# Task
Output all entries exactly; images excluded.

# Records for this task
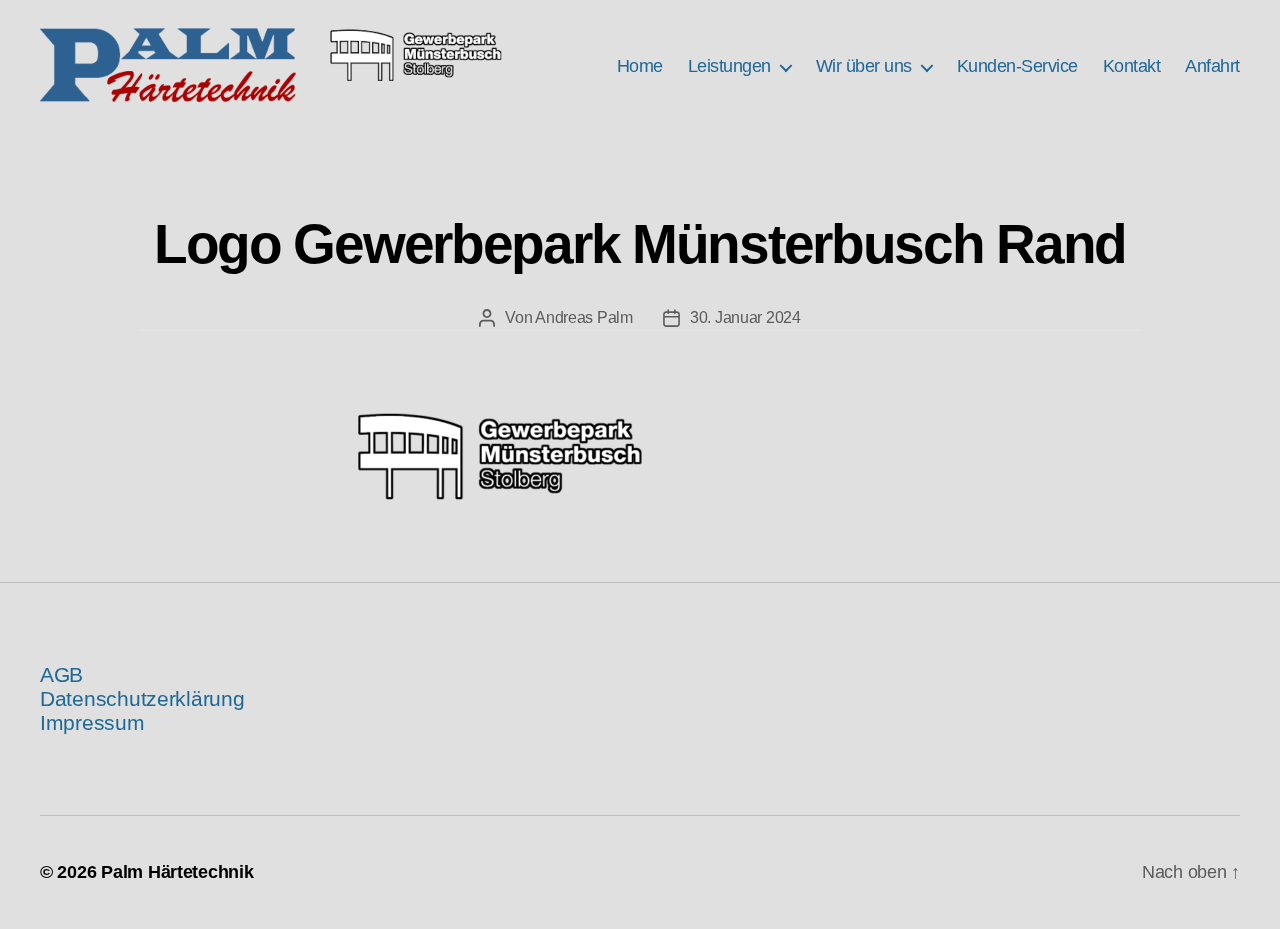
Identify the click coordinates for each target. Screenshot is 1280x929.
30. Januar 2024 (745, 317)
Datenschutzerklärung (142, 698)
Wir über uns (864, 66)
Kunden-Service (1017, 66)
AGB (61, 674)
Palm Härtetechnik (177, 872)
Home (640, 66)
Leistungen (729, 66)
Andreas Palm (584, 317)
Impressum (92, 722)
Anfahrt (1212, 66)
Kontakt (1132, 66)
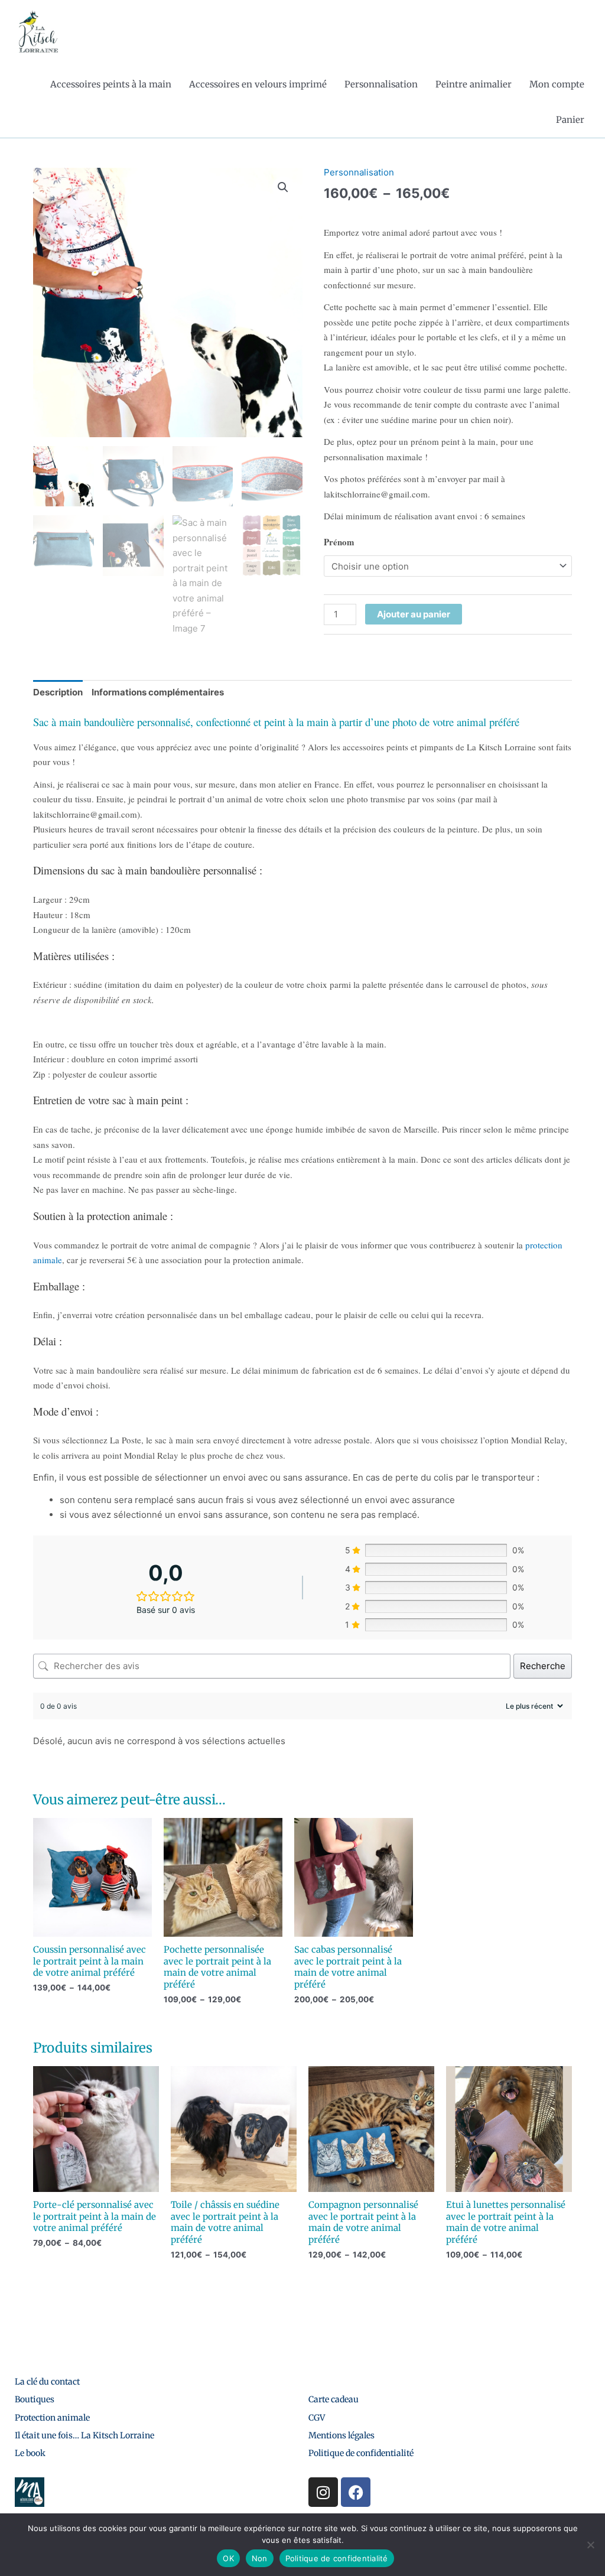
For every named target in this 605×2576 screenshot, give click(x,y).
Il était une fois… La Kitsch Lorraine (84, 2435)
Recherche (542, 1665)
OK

# Written reply
Identify the click coordinates for each target. Screenshot is 1280x929.
30. Januar 2024 (745, 317)
Datenschutzerklärung (142, 698)
Wir über uns (864, 66)
Kunden-Service (1017, 66)
AGB (61, 674)
Palm Härtetechnik (177, 872)
Home (640, 66)
Leistungen (729, 66)
Andreas Palm (584, 317)
Impressum (92, 722)
Anfahrt (1212, 66)
Kontakt (1132, 66)
For every named target in this 605×2576 screenshot, give click(x,y).
Il était une fois… La Kitsch Lorraine (84, 2435)
Recherche (542, 1665)
OK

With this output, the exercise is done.